Samuel Eto’o, Diego Forlan, Fabio Quagliarella, Amauri, Alberto Gilardino. Le point commun entre tous ces joueurs ? Ils ont tous, ces derniers mois, été associés au club du Toronto FC. Oui, cette formation canadienne franchisée en MLS depuis 7 ans désormais, et qui n’a encore jamais accroché les play-offs dans son histoire. Autant dire que les rumeurs citées ci-dessus avaient de quoi surprendre en premier lieu. Un peu moins, lorsque l’on sait que la Maple Leaf Sports & Entertainment Limited (MLSE), compagnie qui gère toutes les franchises – NBA, NHL, AHL et donc MLS – de la ville canadienne a changé de main il y a peu. Le repreneur, Tim Leiweke, possède un certain bagage et une affection pour le football : ancien directeur d’AEG, compagnie semblable à la MLSE qui détient les Los Angeles Lakers et Los Angeles Galaxy, c’est à lui que l’on doit l’arrivée de David Beckham en Californie en 2007. Dès sa prise de fonction il y a quelques mois, il a annoncé du remue-ménage à l’horizon 2014. Pointant le fait que l’équipe de football était « la plus faible » des franchises détenues par son groupe, il a promis l’arrivée de grands joueurs.

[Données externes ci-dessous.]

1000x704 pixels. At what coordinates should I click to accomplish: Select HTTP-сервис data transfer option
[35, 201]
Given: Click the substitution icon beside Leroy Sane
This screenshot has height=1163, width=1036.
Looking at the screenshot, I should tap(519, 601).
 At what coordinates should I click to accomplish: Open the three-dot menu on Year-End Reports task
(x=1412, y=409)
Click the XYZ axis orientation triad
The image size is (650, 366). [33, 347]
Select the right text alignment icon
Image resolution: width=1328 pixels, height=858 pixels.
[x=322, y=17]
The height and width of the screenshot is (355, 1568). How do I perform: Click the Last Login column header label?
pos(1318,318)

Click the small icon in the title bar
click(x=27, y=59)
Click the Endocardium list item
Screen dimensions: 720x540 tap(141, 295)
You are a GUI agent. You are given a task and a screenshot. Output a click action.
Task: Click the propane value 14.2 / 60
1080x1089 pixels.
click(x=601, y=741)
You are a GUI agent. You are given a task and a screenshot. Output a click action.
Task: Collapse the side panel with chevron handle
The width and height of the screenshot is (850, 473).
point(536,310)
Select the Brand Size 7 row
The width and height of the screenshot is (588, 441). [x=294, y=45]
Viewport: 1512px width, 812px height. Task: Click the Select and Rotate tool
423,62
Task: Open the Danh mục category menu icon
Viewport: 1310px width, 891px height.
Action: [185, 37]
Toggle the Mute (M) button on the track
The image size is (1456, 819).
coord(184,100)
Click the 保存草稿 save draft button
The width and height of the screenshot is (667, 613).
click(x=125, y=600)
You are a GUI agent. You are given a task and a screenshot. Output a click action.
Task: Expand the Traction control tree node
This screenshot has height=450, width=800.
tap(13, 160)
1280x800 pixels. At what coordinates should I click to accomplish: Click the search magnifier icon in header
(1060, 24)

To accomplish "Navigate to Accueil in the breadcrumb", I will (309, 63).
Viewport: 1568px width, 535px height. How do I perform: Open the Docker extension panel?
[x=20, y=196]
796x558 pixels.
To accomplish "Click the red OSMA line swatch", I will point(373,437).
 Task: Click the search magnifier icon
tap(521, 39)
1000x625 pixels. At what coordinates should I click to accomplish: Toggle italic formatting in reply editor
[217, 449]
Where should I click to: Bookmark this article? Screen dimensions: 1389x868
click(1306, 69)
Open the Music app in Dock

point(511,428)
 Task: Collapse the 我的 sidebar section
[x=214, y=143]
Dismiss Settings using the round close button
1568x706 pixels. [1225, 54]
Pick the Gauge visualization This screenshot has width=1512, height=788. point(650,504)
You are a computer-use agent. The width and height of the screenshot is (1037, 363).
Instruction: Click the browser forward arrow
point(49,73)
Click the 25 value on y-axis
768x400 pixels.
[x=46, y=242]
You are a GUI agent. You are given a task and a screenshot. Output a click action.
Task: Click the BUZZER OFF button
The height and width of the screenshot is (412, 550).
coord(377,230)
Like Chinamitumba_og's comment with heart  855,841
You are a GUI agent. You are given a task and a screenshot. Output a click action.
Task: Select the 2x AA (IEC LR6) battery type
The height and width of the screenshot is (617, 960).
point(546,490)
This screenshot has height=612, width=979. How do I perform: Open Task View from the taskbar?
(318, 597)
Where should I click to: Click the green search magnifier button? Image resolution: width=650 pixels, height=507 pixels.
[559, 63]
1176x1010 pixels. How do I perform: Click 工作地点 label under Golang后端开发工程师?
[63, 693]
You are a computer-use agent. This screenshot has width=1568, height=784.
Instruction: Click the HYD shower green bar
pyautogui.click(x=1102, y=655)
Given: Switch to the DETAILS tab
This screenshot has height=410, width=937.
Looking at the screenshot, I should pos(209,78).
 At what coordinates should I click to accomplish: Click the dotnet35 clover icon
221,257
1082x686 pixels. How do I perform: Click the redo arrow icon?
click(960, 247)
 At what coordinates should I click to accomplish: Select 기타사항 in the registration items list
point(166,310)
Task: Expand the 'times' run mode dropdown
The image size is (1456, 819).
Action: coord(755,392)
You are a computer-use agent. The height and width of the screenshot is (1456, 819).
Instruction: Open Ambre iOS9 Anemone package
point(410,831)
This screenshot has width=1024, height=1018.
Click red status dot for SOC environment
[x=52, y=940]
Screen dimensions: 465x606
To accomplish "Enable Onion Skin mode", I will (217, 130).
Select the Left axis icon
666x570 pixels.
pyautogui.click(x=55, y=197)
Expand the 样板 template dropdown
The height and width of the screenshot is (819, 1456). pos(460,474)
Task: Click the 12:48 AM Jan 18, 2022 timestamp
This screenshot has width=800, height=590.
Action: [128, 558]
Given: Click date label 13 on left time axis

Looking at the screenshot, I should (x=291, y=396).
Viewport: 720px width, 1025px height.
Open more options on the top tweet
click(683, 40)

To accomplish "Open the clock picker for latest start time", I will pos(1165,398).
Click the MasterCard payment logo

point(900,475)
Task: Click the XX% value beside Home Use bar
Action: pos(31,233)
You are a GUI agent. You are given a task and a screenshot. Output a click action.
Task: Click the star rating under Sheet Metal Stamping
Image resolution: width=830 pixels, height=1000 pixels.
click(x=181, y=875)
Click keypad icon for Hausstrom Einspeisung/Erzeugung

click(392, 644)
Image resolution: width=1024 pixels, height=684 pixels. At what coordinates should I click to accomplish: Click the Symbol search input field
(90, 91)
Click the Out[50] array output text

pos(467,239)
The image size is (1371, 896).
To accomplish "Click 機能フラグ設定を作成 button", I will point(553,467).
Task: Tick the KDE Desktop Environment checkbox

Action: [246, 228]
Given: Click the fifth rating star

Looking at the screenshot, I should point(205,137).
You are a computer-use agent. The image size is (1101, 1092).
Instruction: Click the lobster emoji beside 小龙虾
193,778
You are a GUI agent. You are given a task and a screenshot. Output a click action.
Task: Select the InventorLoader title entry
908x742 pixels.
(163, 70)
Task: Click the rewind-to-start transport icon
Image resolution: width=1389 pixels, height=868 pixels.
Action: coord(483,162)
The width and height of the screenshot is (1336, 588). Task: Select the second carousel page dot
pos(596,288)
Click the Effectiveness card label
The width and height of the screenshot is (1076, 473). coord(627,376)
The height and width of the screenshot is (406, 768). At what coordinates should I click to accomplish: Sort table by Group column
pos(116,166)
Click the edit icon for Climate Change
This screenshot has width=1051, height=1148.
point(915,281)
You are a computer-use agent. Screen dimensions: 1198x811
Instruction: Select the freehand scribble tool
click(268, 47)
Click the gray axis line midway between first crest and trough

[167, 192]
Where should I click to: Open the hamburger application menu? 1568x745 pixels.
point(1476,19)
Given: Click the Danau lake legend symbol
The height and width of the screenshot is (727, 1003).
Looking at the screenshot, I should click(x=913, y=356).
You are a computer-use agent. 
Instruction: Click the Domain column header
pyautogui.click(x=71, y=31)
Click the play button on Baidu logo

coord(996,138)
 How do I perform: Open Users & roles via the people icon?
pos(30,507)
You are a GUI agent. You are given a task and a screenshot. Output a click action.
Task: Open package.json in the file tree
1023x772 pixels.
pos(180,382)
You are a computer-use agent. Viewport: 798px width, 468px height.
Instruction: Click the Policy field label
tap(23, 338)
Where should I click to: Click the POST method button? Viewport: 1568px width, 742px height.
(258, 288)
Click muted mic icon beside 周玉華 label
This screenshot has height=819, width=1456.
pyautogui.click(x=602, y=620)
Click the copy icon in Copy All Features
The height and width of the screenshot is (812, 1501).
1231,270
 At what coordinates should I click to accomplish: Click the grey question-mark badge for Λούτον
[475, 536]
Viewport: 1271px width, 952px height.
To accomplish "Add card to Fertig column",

En septembre dernier, Leiweke assurait donc qu’il allait se déplacer personnellement sur le Vieux continent « pour trouver deux attaquants de classe internationale. » D’où les rumeurs continuelles. Mais des rumeurs qui pour la plupart, ont été avérées et se sont matérialisées en offres. Pour Alberto Gilardino notamment, l’avant-centre qui a longtemps été susceptible de constituer le premier renfort de standing du club drivé par Ryan Nelsen – ancien défenseur des Blackburn Rovers. Les Canadiens avaient même trouvé l’accord avec le Genoa sur la base d’un transfert à 6M€, avant que l’attaquant ne refuse la destination et un salaire de 3M€ annuels sur trois saisons. Pour autant, le Toronto FC et son ambitieux propriétaire n’ont pas abdiqué, et ont fini par trouver le joueur recherché, en la personne de Jermain Defoe. L’attaquant de Tottenham, qui n’entrait plus dans les plans des Spurs, a fait l’objet d’une superbe offre de 10 millions de dollars, soit 7,35 M€. Acceptée, évidemment. Tout comme la proposition salariale formulée au joueur : avec un bail longue durée – 4 saisons – et un salaire annuel flirtant les 5,5 M€, l’international anglais de 31 ans n’a pas hésité bien longtemps. Il sera de plus le footballeur le mieux payé de la division.

Et à meilleur salaire, le Toronto FC joint aussi un record : celui du transfert le plus élevé de l’histoire de la MLS. Un record que Defoe partagera avec Michael Bradley. Le Yankee a lui aussi rallié la franchise canadienne, tandis que la Roma, qui ne comptait plus sur lui après le recrutement de Nainggolan, a elle aussi récupéré 7,35 M€. Une grosse somme, à laquelle s’est jointe une nouvelle proposition salariale importante, ESPN faisant état d’un contrat de 6 ans à presque 5 M€ par campagne. Et un dernier coup n’est pas à exclure venant de Leiweke. La règle du « Designated Player », qui autorise chaque franchise de MLS à accorder un salaire libre à 3 joueurs de son effectif sans tenir compte du salary cap habituellement appliqué, permet encore au club de se payer une dernière folie. Et il faudra très certainement compter dessus d’ici mars prochain et la reprise du championnat américain, où le Toronto FC apparaît déjà comme un sérieux prétendant au titre. D’autant que passés les Defoe et Bradley, le club a déjà rapatrié sa vieille gloire Dwayne De Rosario, et des éléments intéressants comme les Brésiliens Gilberto et Jackson. Oui, ce Toronto FC compte bien faire son entrée dans le football qui compte, et ne lésinera pas sur les moyens.